Background: Pulmonary vein isolation (PVI) is the cornerstone of catheter ablation to treat patients with symptomatic drug-refractory atrial fibrillation (AF).

Objective: The purpose of this study was to assess the safety and efficacy of PVI using the cryoballoon catheter to treat patients with persistent AF.

Methods: STOP Persistent AF (ClinicalTrials.gov Identifier: NCT03012841) was a prospective, multicenter, single-arm, Food and Drug Administration-regulated trial designed to evaluate the safety and efficacy of PVI-only cryoballoon ablation for drug-refractory persistent AF (continuous episodes <6 months). The primary efficacy endpoint was 12-month freedom from ≥30 seconds of AF, atrial flutter (AFL), or atrial tachycardia (AT) after a 90-day blanking period. The prespecified performance goals were set at >40% and <13% for the primary efficacy and safety endpoints, respectively. Secondary endpoints assessed quality of life using the AFEQT (Atrial Fibrillation Effect on Quality of Life) and SF (Short Form)-12 questionnaires.
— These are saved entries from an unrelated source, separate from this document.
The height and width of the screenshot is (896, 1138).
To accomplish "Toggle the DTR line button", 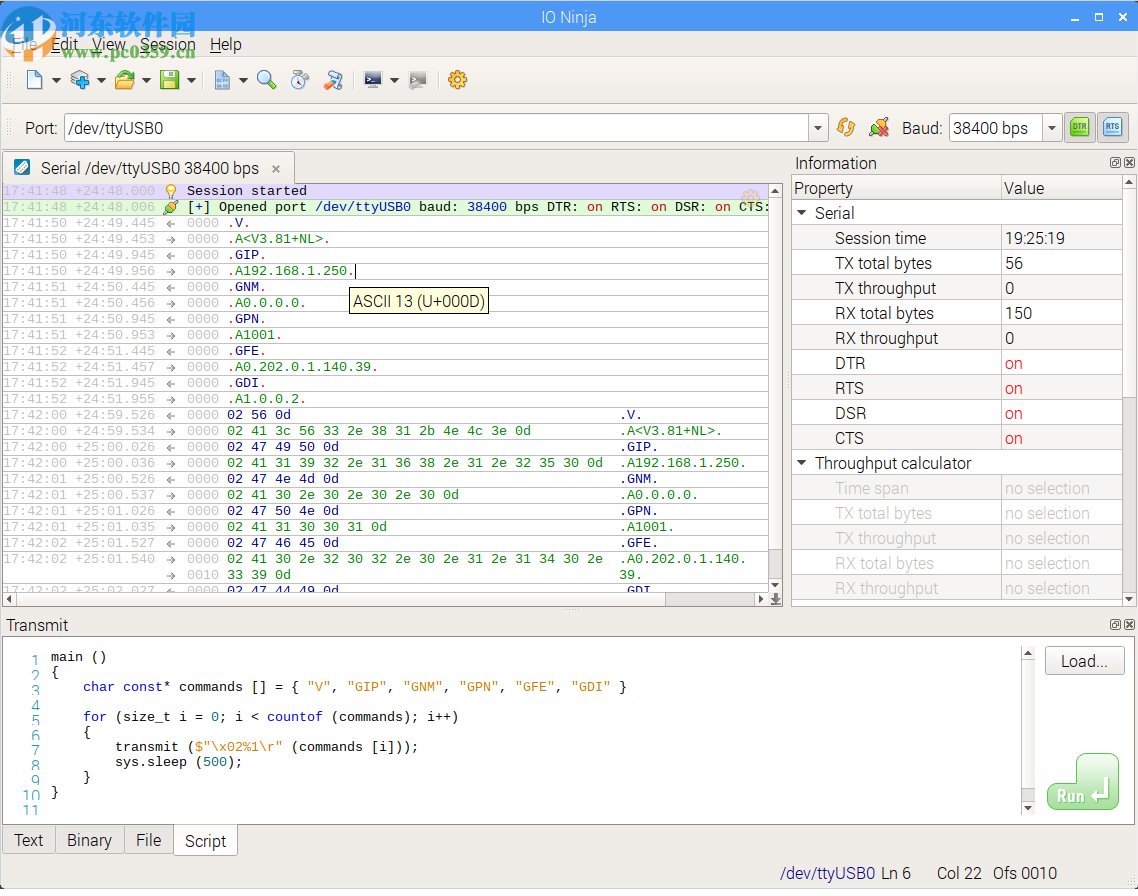I will pos(1079,127).
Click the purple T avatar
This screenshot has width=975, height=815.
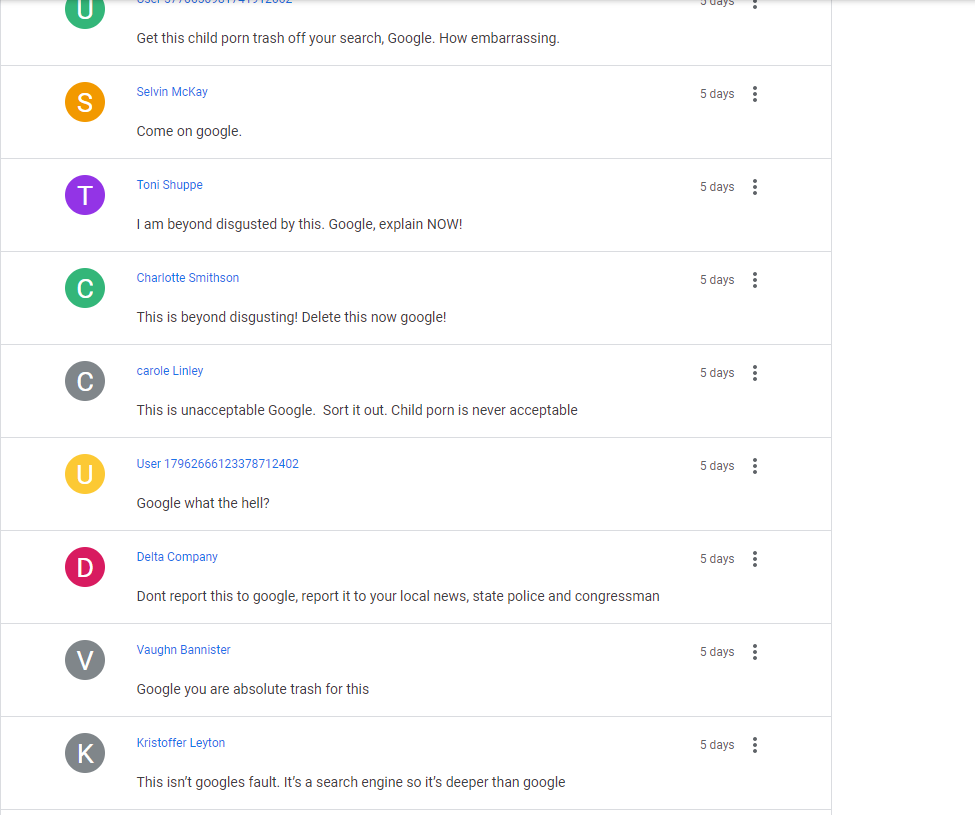click(85, 195)
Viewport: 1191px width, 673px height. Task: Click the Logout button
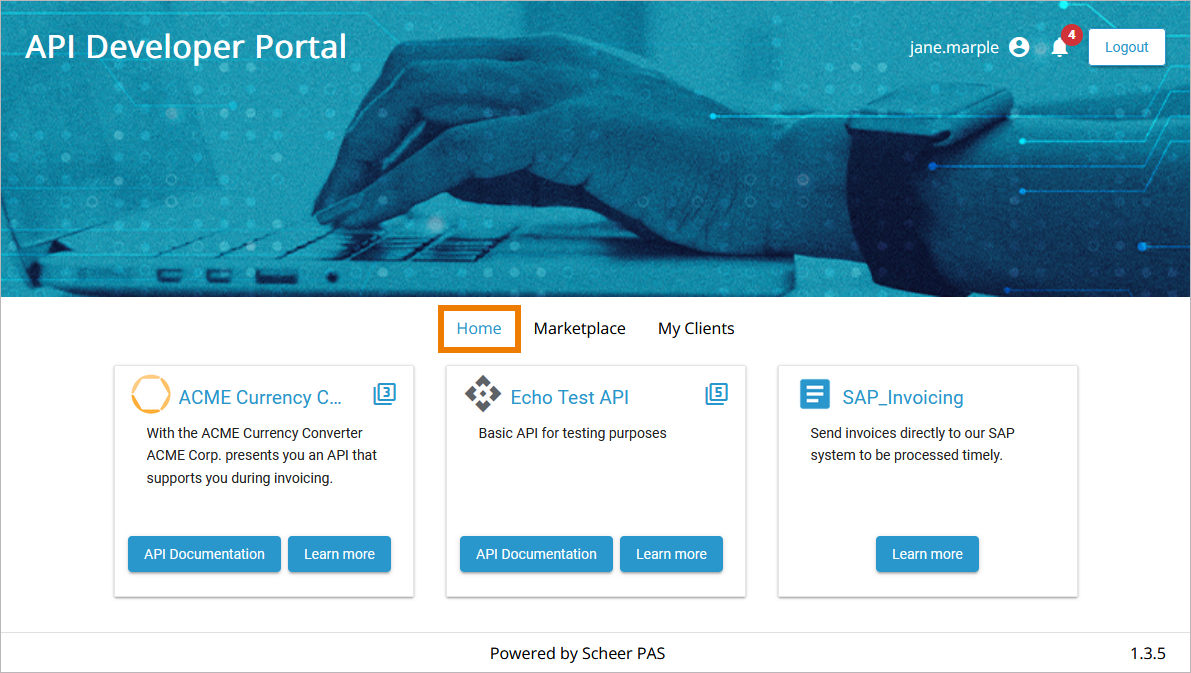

Results: Of 186 total enrollments, 165 subjects (70% male; age 65 ± 9 years; left atrial diameter 4.2 ± 0.6 cm; body mass index 31 ± 6) were treated at 25 sites in the United States, Canada, and Japan. Total procedural, left atrial dwell, and fluoroscopy times were 121 ± 46 minutes, 102 ± 41 minutes, and 19 ± 16 minutes, respectively. At 12 months, the primary efficacy endpoint was 54.8% (95% confidence [CI] 46.7%-62.1%) freedom from AF, AFL, or AT. There was 1 primary safety event, translating to a rate of 0.6% (95% CI 0.1%-4.4%). AFEQT and SF-12 assessments demonstrated significant improvements from baseline to 12 months postablation (P <.001).

Conclusion: The STOP Persistent AF trial demonstrated cryoballoon ablation to be safe and effective in treating patients with drug-refractory persistent AF characterized by continuous AF episodes <6 months.

Keywords: Cryoballoon ablation; Persistent atrial fibrillation; Pulmonary vein isolation; Quality of life; Repeat ablation.